Domani in piazza gli operatori delle pulizie

12 Novembre 2020

Nuovo presidio davanti alla prefettura, in piazza Italia, dopo la manifestazione con stracci e secchi

PESCARA. A distanza di venti giorni tornano in piazza gli addetti alle pulizie di enti pubblici e aziende private. Protestano per le paghe da fame, 5 euro e 50 centesimi netti l'ora, e i turni massacranti, fino a 12 ore al giorno con i detersivi in mano, invece di 3,4, 6 ore come da contratto.
Il presidio dei «lavoratori invisibili», come si definiscono, che ogni giorno igienizzano gli uffici della Regione, Inps, Poste, Tua, Asl, si terrà domani, venerdì 13 novembre alle ore 10,30, davanti alla prefettura in piazza Italia, nell'ambito dello sciopero nazionale dei dipendenti del settore pulizie, servizi integrati e multiservizi.

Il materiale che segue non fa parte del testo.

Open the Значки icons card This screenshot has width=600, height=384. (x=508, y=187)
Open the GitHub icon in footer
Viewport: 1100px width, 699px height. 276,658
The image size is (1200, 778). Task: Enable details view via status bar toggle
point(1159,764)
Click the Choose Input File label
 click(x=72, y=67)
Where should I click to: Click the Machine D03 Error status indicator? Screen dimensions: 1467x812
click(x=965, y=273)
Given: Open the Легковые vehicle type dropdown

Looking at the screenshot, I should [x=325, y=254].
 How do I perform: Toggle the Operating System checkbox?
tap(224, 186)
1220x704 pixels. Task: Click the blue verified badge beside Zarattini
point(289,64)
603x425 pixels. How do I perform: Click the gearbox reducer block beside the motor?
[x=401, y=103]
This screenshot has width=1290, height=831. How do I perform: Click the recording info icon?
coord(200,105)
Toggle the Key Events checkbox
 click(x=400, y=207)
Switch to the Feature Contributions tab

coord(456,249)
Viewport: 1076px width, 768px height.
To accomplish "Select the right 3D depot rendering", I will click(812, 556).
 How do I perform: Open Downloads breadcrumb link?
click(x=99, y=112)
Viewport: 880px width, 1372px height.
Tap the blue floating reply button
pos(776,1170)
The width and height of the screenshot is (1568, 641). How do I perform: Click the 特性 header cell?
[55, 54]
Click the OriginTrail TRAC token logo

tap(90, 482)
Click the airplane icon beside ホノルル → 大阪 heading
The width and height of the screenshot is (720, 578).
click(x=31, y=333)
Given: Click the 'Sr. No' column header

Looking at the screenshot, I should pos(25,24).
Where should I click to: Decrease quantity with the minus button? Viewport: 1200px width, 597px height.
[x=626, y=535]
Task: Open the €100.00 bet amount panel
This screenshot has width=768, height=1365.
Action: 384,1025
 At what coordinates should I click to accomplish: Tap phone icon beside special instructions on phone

La manifestazione è organizzata dai sindacati Filcams Cgil, Fisascat Cisl e UilTucs Trasporti, guidati da Alessandra Di Simone, Marcella Carletti e Davide Frigelli e Terenzio Chiavaroli, in rappresentanza di 5000 maestranze dislocate tra Pescara e provincia.
L'ultimo gesto dimostrativo, armati di scopettoni, stracci e sanificatori portati a spalla, il 18 ottobre scorso davanti l'ospedale di via Fonte Romana. In quella occasione, soprattutto le donne, hanno urlato la disperazione di turni di lavoro pesanti che mal si conciliano con figli e famiglie a carico. Un tour de force estenuante che inizia all'alba fino al tramonto. Dalle 6 alle 18, domenica compresa. E da sette anni aspettano il rinnovo del contratto di lavoro. «Nel dramma della pandemia», commentano i segretari delle sigle sindacali, «gli addetti ai servizi degli appalti delle pulizie e sanificazione sono diventati indispensabili per il contrasto alla diffusione del virus. Puliscono ospedali, scuole, uffici pubblici, banche, supermercati e mezzi di trasporto, con meno diritti, senza tamponi né dispositivi di protezione. Anche loro sono stati definiti "eroi", ma nei fatti rimangono lavoratori di serie b, lavoratori "invisibili" perché le stazioni appaltanti non si occupano di loro, della loro tutela e della loro salute». Sottolineano i sindacati, in un comunicato, che «le imprese pensano solo a fare profitti». Dunque, si tratta di «uno sciopero necessario a causa dell'atteggiamento irresponsabile delle associazioni datoriali che in questi sette anni hanno alternato false disponibilità alla trattativa, a pretese inaccettabili e pretestuose e negli ultimi mesi si sono date alla macchia disertando tutti gli incontri. A peggiorare la loro posizione, il fatto che non sono certo aziende in crisi».
Il presidio non sarà affollato per ragioni di sicurezza, ma anche perché «molti non potranno assentarsi dal lavoro». Chi ci sarà chiederà «un intervento di mediazione da parte del Governo» per aumentare la paga e diminuire le ore di lavoro degli addetti alle pulizie di Pescara e provincia. (c.co.)